PRG’s TruColor HS PRG offers the TruColor HS, introduced in April, and which is a new technology in terms of digital lighting in that independent phosphors use LED lights as the illumination source, said Rich Pierceall, a company spokesman. The advantage of independent phosphors is color accuracy, he said. Remote phosphor technology eliminates the color-accuracy limitations PRG believes are inherent in LED fixtures. Instead of relying on LEDs as a source of illumination, TruColor HS’ independent phosphor emits high-quality predictable light when excited by high-frequency wavelengths like blue LEDs.

The TruColor HS provides “consistent fixture-to-fixture lighting” because the phosphors are embedded in a polycarbonate panel, and those panels are manufactured through a much different process than is used with a phosphored LED, Pierceall said. Therefore the TruColor HS can achieve 3200 Kelvin at a CRI in the 96–97 range, he said. The light that emanates from phosphor panels is softer than conventional or digital lighting sources, he said.

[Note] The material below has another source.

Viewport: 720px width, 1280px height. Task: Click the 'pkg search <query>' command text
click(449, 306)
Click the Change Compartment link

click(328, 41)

PrimeTime Lighting Systems’ LED 3111 PrimeTime Lighting Systems offers its LED 3111, a 31-watt, 11-degree native beam lens LED fixture for studio lighting applications, said Jim Rock, the director of business development. The LED 3111 differs from other lighting systems in that it has a secondary aperture system, distinct and separate from the primary lenses by a distance of up to eight inches.

The secondary aperture system allows users to place beam-shaping horizontal gels or honeycombs six to eight inches from the primary lens source, enabling the on-air talent to view a teleprompter without hesitation because the multipoint light source of the LED 3111 is transformed into a single point light source that is in the talent’s peripheral vision, Rock said. The secondary aperture also eliminates multiple shadows caused by a multipoint light source LED fixture.

The LED 3111 draws 35 watts of power, one-third of an amp at 120 volts. It is available in tungsten and/or daylight color temperatures, Rock said. It is available with 11-degree native beam lenses or 48-degree native beam lenses. The LED 3111 is suitable for front or key lighting talent positions with the secondary aperture; without that aperture it is suitable as a backlight, he said.


Videssence’s Non-Dim KE025-56K-FC-N/D Videssence offers the Non-Dim KE025-56K-FC-N/D, which draws .25 of an amp, enabling users on location to power the units by plugging them into the cigarette lighter of a vehicle, said Gary Thomas, the national sales manager.

The Non-Dim KE025 creates little heat and provides 40,000 hours of lamp life, Thomas said. In addition the kit includes barn doors, frames and a five- to 30-degree lens. Multi-purpose fixtures can mount in tight quarters and provide short or long throw depending on the spread lens used.

The key light can be turned into a soft source by putting the 30-degree lens in it, he said. The product can be plugged into a dimmer and dimmed like a hot light. “So once you’re finished with your shoot, you can immediately fold them back up, put them in the case, and you can haul it away,” he said. The heavy-duty flight case is made of fiberglass laminate, internally framed with light metal, and has metal corner braces and framing. Dense foam compartments protect components. Fully loaded the kit weighs 58 pounds and is 25 inches long, 16 inches wide and 18 inches high. “It is on wheels with a pull-out handle,” he said.